__EXERCISE INSTRUCTIONS__. Which lines of the entries below hold the word "click"? Report each of them.

__Dataset records__.
=== Section Start ===

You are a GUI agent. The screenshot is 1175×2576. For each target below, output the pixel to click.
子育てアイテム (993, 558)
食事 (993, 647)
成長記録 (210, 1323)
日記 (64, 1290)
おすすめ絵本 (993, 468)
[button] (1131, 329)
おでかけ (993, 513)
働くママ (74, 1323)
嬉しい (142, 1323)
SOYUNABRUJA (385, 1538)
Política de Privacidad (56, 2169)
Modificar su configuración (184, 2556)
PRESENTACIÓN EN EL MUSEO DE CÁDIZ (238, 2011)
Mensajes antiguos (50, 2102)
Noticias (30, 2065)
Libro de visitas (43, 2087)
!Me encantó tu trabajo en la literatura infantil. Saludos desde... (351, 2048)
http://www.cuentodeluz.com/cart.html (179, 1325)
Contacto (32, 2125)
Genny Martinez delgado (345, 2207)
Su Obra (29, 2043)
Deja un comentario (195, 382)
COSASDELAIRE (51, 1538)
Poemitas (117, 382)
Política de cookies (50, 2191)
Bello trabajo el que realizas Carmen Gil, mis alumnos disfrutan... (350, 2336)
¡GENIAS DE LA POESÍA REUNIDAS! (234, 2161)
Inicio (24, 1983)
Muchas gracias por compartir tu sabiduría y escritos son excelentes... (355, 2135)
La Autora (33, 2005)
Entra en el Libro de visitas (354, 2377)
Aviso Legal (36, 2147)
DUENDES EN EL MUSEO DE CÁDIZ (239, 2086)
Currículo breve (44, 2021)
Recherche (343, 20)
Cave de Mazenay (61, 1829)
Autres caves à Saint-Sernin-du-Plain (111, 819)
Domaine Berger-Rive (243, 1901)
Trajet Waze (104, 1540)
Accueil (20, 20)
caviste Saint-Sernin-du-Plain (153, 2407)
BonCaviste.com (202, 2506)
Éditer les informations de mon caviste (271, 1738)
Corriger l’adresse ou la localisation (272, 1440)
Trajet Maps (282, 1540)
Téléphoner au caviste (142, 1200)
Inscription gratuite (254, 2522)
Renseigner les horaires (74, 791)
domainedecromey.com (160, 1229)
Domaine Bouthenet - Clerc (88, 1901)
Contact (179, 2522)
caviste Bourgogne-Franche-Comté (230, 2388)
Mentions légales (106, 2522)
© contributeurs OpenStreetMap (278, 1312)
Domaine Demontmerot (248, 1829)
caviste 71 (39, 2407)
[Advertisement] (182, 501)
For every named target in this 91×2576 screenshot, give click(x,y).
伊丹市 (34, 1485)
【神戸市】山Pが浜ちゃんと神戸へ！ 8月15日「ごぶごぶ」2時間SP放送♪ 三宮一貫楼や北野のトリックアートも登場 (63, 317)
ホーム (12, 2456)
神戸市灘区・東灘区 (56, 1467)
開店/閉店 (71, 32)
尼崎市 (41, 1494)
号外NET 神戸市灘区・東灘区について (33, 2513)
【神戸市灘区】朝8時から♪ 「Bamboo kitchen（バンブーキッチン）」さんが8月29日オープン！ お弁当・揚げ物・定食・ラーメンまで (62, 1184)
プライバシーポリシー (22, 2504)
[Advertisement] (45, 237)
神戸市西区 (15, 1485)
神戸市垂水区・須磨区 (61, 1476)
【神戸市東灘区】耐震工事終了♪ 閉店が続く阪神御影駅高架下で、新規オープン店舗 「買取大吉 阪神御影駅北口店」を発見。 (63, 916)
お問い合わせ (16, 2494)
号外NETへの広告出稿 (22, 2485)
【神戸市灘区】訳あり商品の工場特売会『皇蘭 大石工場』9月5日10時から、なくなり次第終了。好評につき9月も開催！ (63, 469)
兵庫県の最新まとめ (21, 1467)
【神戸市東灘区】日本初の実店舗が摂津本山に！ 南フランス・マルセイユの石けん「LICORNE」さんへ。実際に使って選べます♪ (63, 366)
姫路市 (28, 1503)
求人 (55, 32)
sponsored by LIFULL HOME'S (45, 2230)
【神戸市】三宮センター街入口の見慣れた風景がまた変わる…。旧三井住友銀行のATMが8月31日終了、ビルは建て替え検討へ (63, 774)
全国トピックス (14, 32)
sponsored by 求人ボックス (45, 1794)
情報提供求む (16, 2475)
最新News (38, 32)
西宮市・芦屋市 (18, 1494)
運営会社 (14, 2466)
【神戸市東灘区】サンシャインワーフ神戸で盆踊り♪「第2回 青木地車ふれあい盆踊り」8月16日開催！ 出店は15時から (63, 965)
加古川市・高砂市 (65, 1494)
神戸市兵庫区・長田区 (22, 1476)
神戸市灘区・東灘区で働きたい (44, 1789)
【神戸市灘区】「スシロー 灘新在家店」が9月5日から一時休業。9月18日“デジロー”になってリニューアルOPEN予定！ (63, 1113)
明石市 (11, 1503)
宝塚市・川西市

=== Section End ===

__RESPONSE TO THIS TASK__.
You are a GUI agent. The screenshot is 1175×2576. For each target below, output the pixel to click.
For every named target in this 91×2576 screenshot, give click(x,y).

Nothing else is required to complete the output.